Of course, we at SmartSex always encourage communities to institute comprehensive sexuality education in their curriculums for teens. We have learned that they have proven themselves highly effective against teen-pregnancy unlike abstinence-only curriculums. But, many parts of the United States still have limited sex-ed. While 39 states now mandate abstinence information, only 20 mandate that sex-ed include information on condoms and birth control and only 13 mandate that the information be medically accurate. Today, 23% of the states solely have abstinence-only sex ed. In fact, a recent Allan Guttmacher Institute survey found that “sex education today is much less likely to cover birth control, abortion, obtaining contraceptive and sexually transmitted diseases services, and sexual orientation, than it did in the late 1980s.” So we have quite a ways to go.

There were so many other sex-related stories we could cover, from sex popular pleasure techniques like “edging” to the growing issue of campus sex attacks, but so little space in the blog. In 2015, there was also a full spectrum of sex research news. We learned that couples that have sex about once a week are happiest. So the research says. We learned a wide range of info about human sexual conduct, sex education, sexual identity and much more from the CDC’s National Survey of Family Growth. And another survey from the CDC, called National Intimate Partner and Sexual Violence Survey, helped us understand the levels of IPV, SV and stalking in our country as well as set some important baselines to use in following this behavior going forward. On a brighter note, new research revealed new facets of the female orgasm – including the importance of a creative outlook and hydration.

On the culture beat, television shows and movies were more open to broadened sexual expression and characters and themes relating to LGBT. Some were pretty dark themes as in “Knock, Knock” and “I Smile Back.” Other films explored new ways of looking at sexual identity – and even human-like identity – as in “Ex Machina,” or were comprised of one long sex session as in “Love” by France’s Gaspar Noe. Another interesting film, with lots of twists and turns in 2015 was “The Overnight.” Television wasn’t shy either about portraying stories about sex. The original sex researchers, the Kinsey’s, are portrayed in “Master of Sex,” a provocative new series. And Transparent opened up doors of acceptance for transgenders even more widely than Jenner.

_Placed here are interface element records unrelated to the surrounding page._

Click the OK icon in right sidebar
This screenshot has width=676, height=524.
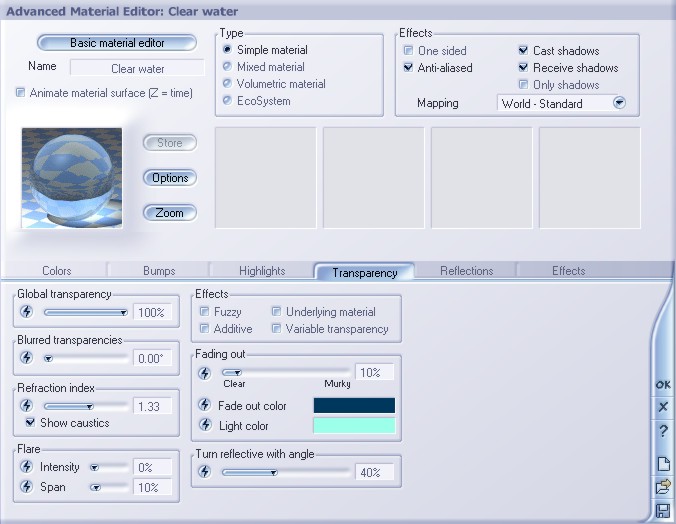662,384
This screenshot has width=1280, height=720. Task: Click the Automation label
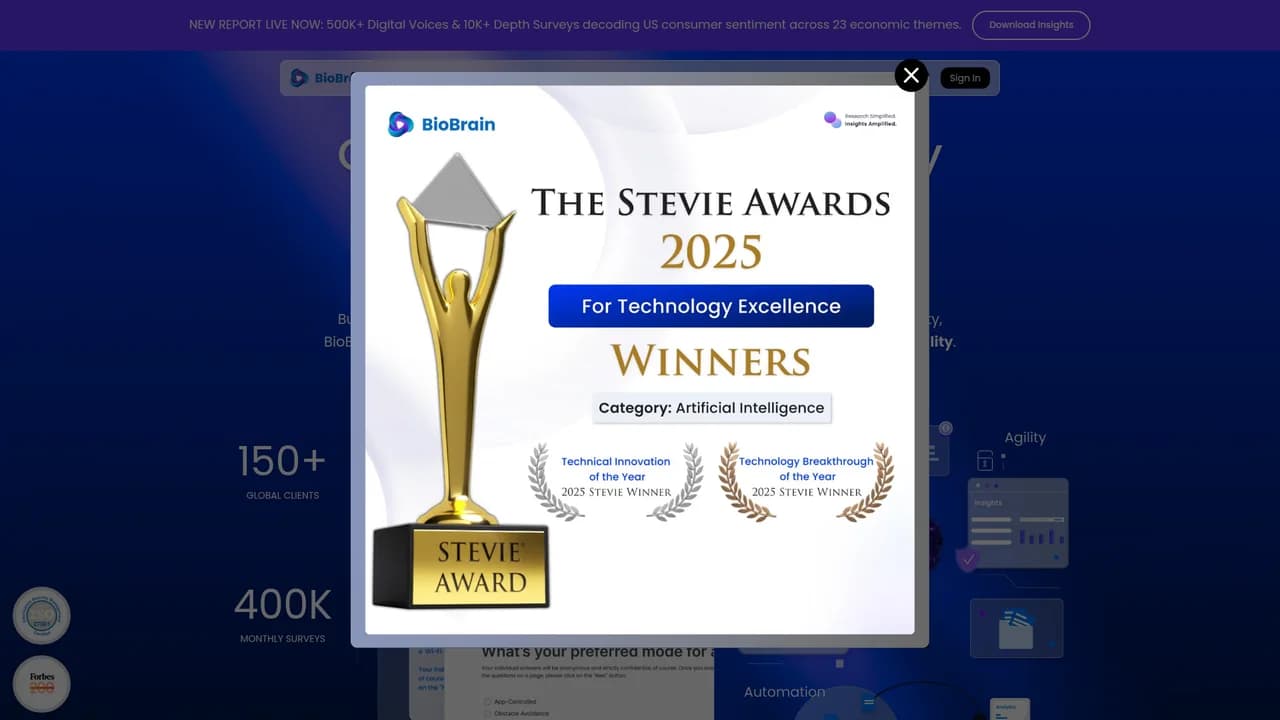pyautogui.click(x=784, y=692)
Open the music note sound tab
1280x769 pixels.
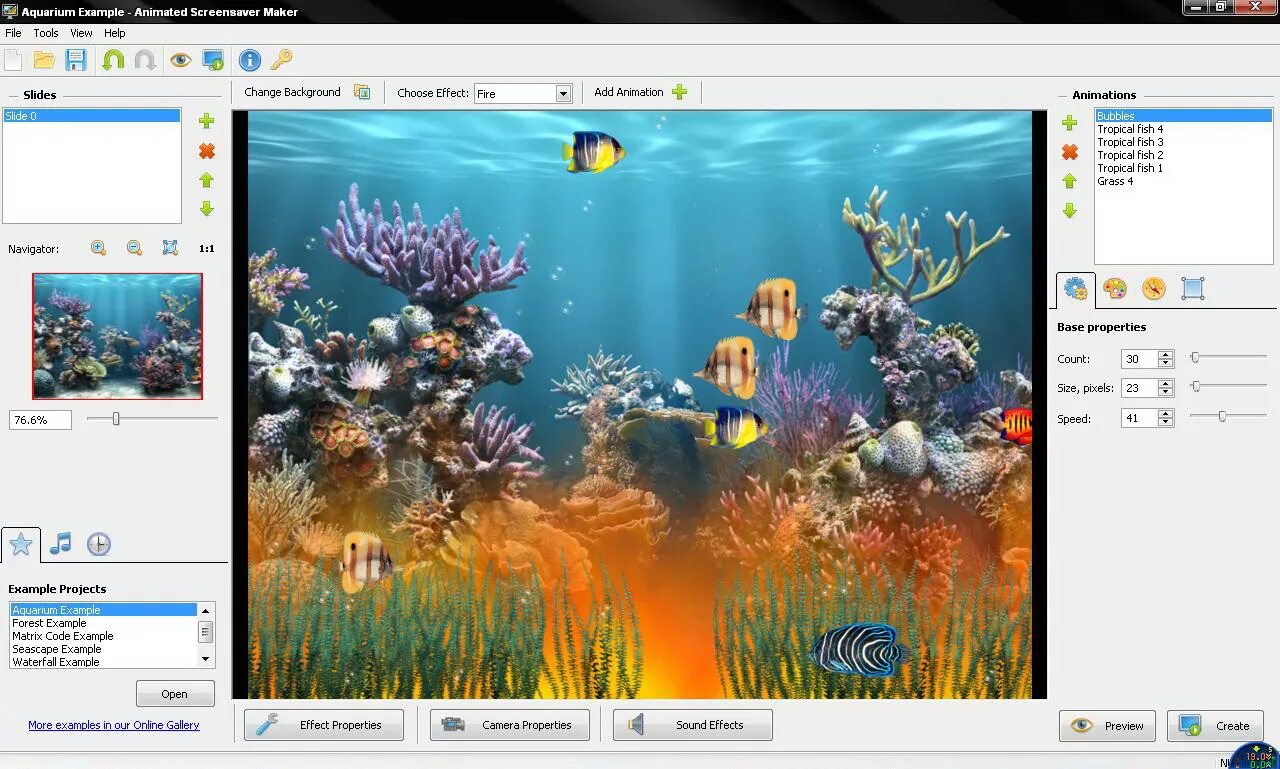pyautogui.click(x=60, y=544)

And, of course, given human nature, the year also included many silly stories about human frailty and sex. I won’t mention the common news stories about various people hurt in auto accidents while engaging in creativity sexual activity. Nor will I tell you about this year’s Air Sex World Championships in Austin Texas.
But you can use your imagination.

So, it was a year in which we were confronted with a strong Religious Christian minority wanting to politically influence all our lives – and, because of their high-level of voting participation – influencing our national policies way beyond their numbers. At the same time, we are the beneficiaries of much greater knowledge about sex, sexual identity, and our potential as human beings – including the availability of the SmartSex app. Research of many types continues to enlighten us. And the increased sharing of personal experience about sexual experience – mostly through the internet – expands our knowledge of sexual expression.

But, we also have to remain vigilant about ensuring the rights of all of us to explore our own sexuality, protect the rights of LGBT citizens, and support reproductive rights and services such as those provided by Planned Parenthood and other providers. In sum, we need to stand up for a progressive sexuality agenda in the year ahead.

Happy New Year from all of us at SmartSex!